Separate speaker notes to accompany the separate PowerPoint presentation on data:


Slide #1:

This presentation will deal with the storage of data both in files and tables.

Slide #2:

Note that when you are talking about databases, the data shown here in a file would be called a table.  A database contains many tables of information.  Before databases, collections of information stood alone and were called files. With the advent of a database the vocabulary changed. The database can hold many collections of information under the database umbrella. These collections are now called tables.

Note that all of the records on the file have the same structure.  That is they have the same fields in the same order and the fields are the same length.  The data is also of the same type.  This is because when a file is developed we define the structure of the file.

Slide #3:

Again note that files are made up of records.  In this example, each record is about a particular book.  The record is made up of fields to hold the information about the book.

With most files, you define a unique identification number.  If you go in an ask for the record with that identification number you will get one and only one record.  This is called the key. In our example, the ISBNNo is the key.  

Text or string or character data is data that is not going to be used in mathematical calculations.  Numeric data is stored as a number.  In most languages you need some type of designation to establish whether the type of number. For example is it an integer or decimal number. Numeric types can be very sophisticated for different mathematical needs.

Please note that in my chart, I referred to the ISBN#, but when I set up the structure of the file, I called it ISBNNo.  You should not use special characters except the hyphen or the underscore when defining names.  Most languages allow for either the hyphen or the underscore but not both.  You should never make an embedded space part of a name.

Slide #4:

Using a change of case makes the new word stand out.

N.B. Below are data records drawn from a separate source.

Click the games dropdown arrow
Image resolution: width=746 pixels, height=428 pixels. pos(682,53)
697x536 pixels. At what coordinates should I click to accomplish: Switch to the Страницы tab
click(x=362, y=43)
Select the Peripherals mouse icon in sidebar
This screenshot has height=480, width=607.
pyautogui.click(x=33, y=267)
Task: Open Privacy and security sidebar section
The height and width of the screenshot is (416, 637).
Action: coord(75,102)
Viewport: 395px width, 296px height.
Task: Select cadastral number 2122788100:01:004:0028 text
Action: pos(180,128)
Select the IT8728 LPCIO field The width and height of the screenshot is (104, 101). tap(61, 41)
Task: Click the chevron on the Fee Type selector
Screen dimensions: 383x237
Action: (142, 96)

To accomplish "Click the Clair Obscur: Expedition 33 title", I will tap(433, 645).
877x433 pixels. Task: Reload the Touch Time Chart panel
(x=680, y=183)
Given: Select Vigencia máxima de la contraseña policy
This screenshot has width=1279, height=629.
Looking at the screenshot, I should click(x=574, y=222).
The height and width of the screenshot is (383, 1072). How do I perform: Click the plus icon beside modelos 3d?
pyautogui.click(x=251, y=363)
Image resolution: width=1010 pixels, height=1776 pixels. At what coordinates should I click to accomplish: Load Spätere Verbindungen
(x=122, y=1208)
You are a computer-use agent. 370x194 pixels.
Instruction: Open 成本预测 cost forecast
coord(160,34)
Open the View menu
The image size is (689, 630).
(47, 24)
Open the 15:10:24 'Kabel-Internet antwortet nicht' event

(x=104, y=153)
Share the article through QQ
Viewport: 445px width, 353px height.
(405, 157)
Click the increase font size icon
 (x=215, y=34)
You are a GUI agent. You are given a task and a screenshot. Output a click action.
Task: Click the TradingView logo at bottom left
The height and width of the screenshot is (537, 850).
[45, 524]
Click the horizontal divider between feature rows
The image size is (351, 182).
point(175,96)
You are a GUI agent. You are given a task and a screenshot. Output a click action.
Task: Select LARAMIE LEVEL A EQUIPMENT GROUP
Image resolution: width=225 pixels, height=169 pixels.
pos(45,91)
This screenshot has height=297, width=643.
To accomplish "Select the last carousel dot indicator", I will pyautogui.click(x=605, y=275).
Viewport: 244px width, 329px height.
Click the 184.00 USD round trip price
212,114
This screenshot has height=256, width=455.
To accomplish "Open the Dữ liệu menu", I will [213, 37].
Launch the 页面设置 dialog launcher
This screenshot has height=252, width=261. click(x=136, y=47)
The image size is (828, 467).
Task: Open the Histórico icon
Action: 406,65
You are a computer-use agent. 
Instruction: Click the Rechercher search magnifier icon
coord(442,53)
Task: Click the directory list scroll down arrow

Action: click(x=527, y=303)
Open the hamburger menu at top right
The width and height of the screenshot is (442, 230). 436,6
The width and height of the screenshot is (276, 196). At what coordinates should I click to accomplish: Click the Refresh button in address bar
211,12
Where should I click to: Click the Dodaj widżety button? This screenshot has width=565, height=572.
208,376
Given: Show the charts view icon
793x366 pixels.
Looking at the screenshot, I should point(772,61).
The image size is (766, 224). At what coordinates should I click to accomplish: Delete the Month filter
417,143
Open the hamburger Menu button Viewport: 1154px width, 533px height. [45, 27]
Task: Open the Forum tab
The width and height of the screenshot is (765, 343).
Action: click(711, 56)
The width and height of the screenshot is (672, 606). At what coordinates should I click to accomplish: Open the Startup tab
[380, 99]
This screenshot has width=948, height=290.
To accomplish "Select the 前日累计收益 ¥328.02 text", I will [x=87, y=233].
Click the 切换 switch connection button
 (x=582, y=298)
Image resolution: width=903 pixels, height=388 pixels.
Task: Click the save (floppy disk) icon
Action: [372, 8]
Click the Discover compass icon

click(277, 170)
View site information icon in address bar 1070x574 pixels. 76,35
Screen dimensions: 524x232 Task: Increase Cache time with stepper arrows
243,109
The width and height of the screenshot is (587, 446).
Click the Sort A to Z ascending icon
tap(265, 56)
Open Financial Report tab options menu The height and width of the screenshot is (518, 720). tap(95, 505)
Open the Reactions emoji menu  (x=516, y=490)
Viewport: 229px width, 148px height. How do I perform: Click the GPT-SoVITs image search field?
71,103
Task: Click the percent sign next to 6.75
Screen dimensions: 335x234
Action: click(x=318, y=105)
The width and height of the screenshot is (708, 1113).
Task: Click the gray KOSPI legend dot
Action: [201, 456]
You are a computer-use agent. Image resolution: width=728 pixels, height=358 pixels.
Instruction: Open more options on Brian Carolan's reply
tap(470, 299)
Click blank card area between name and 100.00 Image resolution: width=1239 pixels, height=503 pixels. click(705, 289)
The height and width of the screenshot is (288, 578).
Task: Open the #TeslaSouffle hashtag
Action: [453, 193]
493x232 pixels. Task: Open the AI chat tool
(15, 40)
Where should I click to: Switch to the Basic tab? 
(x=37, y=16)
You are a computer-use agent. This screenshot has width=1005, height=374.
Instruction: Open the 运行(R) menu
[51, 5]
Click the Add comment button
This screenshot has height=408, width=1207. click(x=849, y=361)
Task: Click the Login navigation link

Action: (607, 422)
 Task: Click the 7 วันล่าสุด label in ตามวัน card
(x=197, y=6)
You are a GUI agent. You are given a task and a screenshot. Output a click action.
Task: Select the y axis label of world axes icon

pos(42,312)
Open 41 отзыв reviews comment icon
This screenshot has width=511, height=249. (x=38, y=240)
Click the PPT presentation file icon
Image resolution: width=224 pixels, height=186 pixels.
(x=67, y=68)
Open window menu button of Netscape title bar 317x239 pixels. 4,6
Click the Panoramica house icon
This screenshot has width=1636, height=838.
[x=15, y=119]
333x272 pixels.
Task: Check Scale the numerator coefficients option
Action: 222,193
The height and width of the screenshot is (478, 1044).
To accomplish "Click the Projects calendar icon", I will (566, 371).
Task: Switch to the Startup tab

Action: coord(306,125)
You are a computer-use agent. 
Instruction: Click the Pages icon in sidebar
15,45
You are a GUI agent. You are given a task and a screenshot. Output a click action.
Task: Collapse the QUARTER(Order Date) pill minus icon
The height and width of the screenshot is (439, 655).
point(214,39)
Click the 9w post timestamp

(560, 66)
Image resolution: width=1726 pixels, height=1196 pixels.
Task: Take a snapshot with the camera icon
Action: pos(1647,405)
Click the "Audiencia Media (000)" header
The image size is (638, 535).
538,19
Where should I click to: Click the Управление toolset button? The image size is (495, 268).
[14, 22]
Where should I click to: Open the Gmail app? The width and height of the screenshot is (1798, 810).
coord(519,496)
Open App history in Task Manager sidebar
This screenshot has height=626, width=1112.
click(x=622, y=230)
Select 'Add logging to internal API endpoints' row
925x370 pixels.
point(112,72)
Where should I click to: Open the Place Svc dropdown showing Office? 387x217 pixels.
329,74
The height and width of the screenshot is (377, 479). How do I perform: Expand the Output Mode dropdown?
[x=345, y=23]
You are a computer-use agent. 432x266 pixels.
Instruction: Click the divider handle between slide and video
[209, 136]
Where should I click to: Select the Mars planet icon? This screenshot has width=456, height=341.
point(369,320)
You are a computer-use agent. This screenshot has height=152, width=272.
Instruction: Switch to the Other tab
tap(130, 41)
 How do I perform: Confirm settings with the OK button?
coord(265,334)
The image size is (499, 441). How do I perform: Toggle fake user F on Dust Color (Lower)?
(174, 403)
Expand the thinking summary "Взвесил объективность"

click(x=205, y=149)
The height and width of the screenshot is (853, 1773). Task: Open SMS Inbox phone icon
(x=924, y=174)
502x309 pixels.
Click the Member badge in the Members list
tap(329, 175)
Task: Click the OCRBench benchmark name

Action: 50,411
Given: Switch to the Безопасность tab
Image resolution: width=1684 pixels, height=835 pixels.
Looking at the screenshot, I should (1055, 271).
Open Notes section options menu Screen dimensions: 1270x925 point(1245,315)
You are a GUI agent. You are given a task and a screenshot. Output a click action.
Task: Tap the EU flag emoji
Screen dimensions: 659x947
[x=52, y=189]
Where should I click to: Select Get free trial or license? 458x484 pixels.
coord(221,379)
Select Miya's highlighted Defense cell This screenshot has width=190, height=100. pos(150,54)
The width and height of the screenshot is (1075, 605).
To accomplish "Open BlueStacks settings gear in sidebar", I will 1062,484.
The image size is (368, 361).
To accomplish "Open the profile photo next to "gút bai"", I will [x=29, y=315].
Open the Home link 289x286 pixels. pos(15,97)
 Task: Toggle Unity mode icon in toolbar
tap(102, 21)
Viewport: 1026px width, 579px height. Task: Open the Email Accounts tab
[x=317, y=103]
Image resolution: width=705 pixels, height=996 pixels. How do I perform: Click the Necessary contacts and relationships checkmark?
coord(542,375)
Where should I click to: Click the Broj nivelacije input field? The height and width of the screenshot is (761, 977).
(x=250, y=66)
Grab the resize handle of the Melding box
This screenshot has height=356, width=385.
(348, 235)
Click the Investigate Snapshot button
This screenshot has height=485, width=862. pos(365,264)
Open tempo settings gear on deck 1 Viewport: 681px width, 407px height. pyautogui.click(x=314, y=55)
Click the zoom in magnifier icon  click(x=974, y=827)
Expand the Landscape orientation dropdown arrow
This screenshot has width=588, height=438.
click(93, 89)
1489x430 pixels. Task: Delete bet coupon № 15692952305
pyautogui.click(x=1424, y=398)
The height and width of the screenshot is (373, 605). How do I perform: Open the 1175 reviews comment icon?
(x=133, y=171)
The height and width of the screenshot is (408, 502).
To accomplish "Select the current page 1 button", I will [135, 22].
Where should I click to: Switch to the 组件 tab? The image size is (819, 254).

Note that Access allows many of these rules to be broken. For example, Access allows embedded spaces.  NO NOT USE EMBEDDED SPACES IN NAMES OF FIELDS. It is a bad habit to get into and causes complications even within Access.

Slide #5:

At this point, do not worry about the COBOL syntax.  Just note that there is a BOOK-RECORD with 5 fields.  Each field has a name, a type and a length. 

Slide #6:

This slide shows the booklist table in the asgn1 database. Note that in previous slides I described the data as a file because it was standing alone.  Now I am describing the data as a table because it is part of a database.

Slide #7:

The field isbn is given a data type of text and a field size of 13. I also highlighted it and clicked on the key icon to make it the primary key (unique identification number).

Slide #8:

In Access, instead of setting the number of characters for numeric fields, I choose a type.  Access has an allotted number of characters for each type I choose.  If you are interested in the details, you can find information in help.

Slide #9:

This shows the data that was entered into the booklist table structure.  Visually you can see why it is called a table, the rows are records and the columns are fields, giving it a table like appearance.